[TASK INSTRUCTIONS]
Using the forum post about pushing files to a TiVo, explain in one to three sentences why the writer needs neither a working network connection nor pyTivo running to watch the transferred shows.

I'm going to stop you right there because I don't think you understand what I am doing at all. I am not accessing shares. I am pushing files to the TiVo to remain there permanently. I have no desire to do adhoc transfers. Now, this may be my fault that I gave you this impression because I may be using incorrect terminology. I apparently am one of the few people who love the HDUI and hate dealing with the SDUI at all. So when I use the term NPL, I assumed that is interchangeable with "My Shows" in the HDUI. When I am referring to a folder, I really mean a "Group" Like when you record the Daily Show for a week and then you have a Group of 4 shows indicated by a folder called "The Daily Show". I am doing the same thing with my DVDs and using the meta data to transfer them to a Folder or Group, named "DVDs." Currently I have 13 files in that Group. I watch them the exact same way I do any show the TiVo would record. I don't have to have a working network connection, or pyTivo running to watch these shows, once they have been transferred (which I do at night and during the day) the work is done.

Basically the goal is to transfer all the movies I own to the TiVo and leave them there. It sounds to me that you a queue up a Movie when you want to watch it and start doing so once enough is in the buffer, and then possible delete it.


----------



## MrJedi (Apr 13, 2011)

[DATA SECTION]
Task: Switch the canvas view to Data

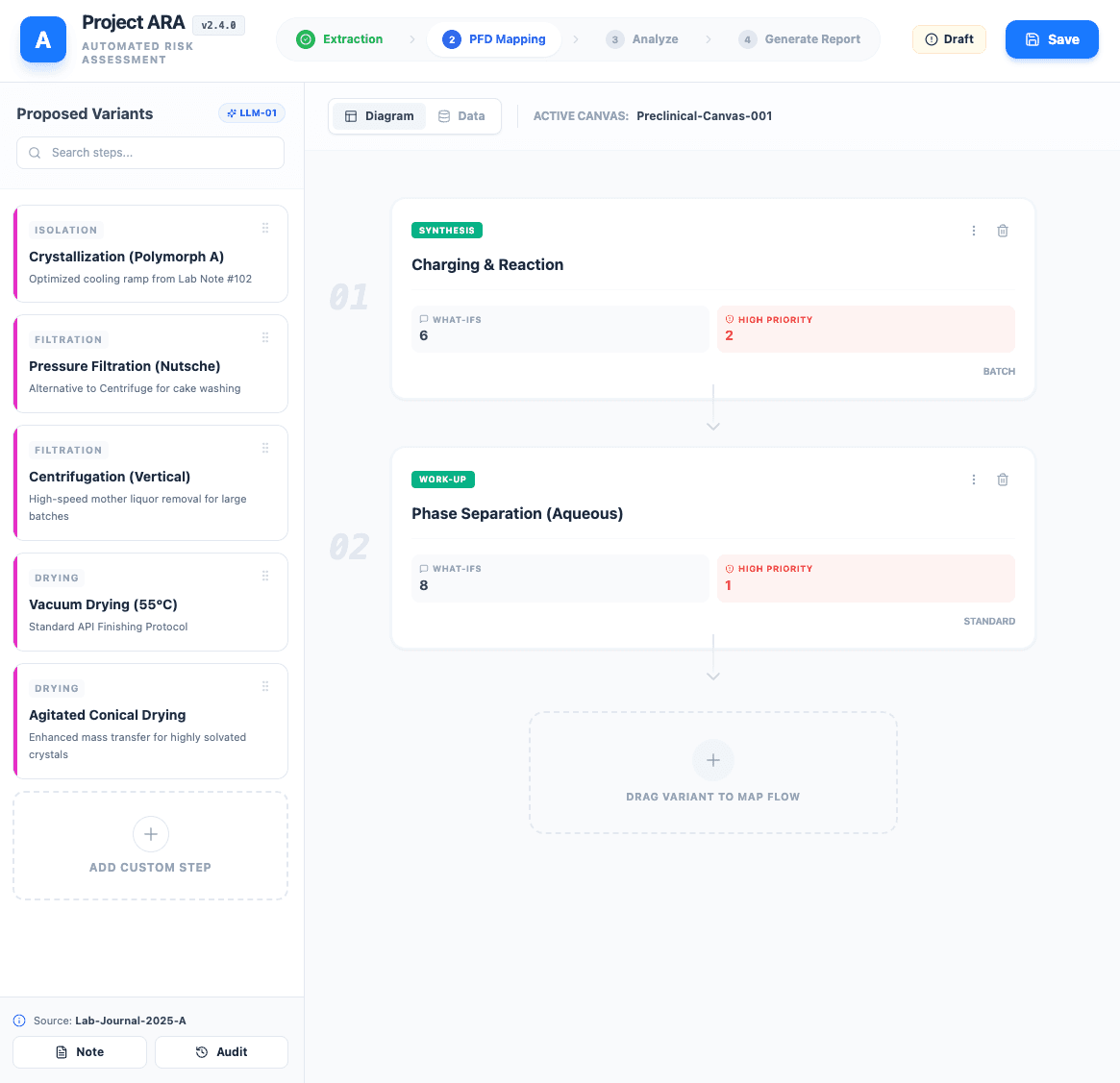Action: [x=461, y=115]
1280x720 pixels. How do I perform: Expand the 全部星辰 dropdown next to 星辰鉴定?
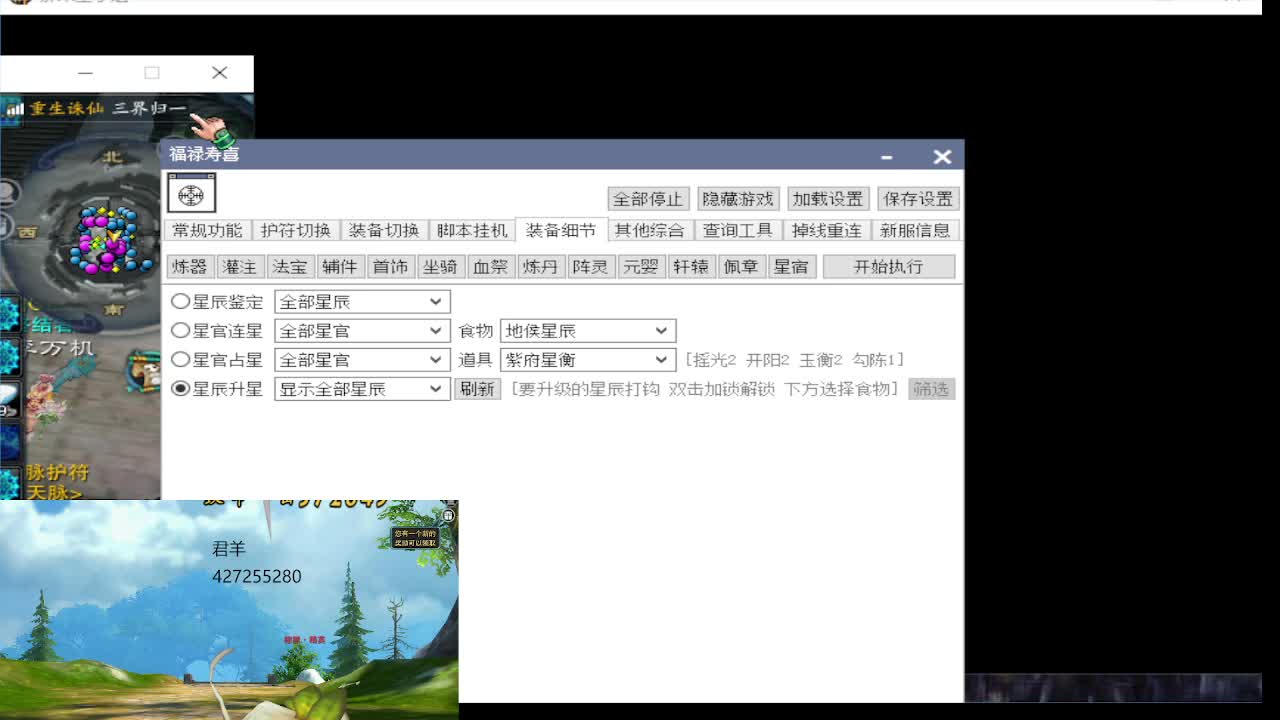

[FINISHED TASK]
The writer pushes the files to the TiVo so they stay there permanently. Once they have been transferred, the work is done. The writer then watches them the same way as any show the TiVo records.